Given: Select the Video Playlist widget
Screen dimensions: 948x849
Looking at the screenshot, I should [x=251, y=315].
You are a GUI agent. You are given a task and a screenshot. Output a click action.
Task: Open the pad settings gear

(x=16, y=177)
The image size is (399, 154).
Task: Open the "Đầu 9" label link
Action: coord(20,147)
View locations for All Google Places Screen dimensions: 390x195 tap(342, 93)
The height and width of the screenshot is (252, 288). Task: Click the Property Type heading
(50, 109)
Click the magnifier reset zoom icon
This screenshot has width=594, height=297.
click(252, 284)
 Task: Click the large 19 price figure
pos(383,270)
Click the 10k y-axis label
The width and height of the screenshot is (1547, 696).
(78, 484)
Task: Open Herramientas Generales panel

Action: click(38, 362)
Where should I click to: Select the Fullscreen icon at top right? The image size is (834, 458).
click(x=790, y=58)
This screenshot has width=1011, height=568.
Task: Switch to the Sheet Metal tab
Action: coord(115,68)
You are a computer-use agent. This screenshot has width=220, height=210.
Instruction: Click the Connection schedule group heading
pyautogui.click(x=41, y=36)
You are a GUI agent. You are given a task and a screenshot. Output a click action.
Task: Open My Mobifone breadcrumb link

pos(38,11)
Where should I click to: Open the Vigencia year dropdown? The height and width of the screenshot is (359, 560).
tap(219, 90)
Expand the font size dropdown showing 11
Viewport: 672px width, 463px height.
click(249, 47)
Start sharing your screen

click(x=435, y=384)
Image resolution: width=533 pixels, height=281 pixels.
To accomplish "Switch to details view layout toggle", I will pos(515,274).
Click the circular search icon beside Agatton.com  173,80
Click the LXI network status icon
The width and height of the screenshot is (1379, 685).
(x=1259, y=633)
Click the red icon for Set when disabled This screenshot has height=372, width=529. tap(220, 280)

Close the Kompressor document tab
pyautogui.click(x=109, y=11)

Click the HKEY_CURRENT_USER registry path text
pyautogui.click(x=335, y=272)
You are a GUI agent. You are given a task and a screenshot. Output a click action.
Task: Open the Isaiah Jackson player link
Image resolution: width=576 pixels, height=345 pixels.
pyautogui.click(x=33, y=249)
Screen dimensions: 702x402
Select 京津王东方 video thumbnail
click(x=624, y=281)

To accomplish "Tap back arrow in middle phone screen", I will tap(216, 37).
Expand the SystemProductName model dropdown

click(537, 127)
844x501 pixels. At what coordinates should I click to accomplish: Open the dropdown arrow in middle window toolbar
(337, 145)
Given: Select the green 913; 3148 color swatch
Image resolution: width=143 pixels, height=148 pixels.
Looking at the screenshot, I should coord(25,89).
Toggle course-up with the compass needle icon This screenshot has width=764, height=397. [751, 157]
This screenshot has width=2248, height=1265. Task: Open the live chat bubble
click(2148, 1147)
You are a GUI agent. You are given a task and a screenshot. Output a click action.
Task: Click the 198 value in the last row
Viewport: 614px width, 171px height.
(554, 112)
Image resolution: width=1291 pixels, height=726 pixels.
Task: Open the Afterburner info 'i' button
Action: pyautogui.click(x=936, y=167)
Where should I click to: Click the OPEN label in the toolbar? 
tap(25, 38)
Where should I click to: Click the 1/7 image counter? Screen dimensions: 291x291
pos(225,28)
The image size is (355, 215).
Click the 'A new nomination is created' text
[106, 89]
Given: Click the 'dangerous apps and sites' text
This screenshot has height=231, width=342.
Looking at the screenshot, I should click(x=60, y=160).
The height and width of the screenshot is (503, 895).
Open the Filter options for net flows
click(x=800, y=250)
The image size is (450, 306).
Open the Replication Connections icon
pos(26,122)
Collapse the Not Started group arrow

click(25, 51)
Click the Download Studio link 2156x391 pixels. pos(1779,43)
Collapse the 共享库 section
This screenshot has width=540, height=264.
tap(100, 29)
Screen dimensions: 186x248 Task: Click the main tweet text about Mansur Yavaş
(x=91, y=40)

════════════════════

_AIM:_ Gather every line of the data above that contains the string "This", matching case exactly, and list those lines.

_EXPECTED ANSWER:_
This screenshot has width=594, height=297.
This screenshot has width=1011, height=568.
You are a computer-use agent. This screenshot has width=220, height=210.
Click the red icon for Set when disabled This screenshot has height=372, width=529. tap(220, 280)
Toggle course-up with the compass needle icon This screenshot has width=764, height=397. [751, 157]
This screenshot has width=2248, height=1265. Task: Open the live chat bubble
This screenshot has height=231, width=342.
This screenshot has width=540, height=264.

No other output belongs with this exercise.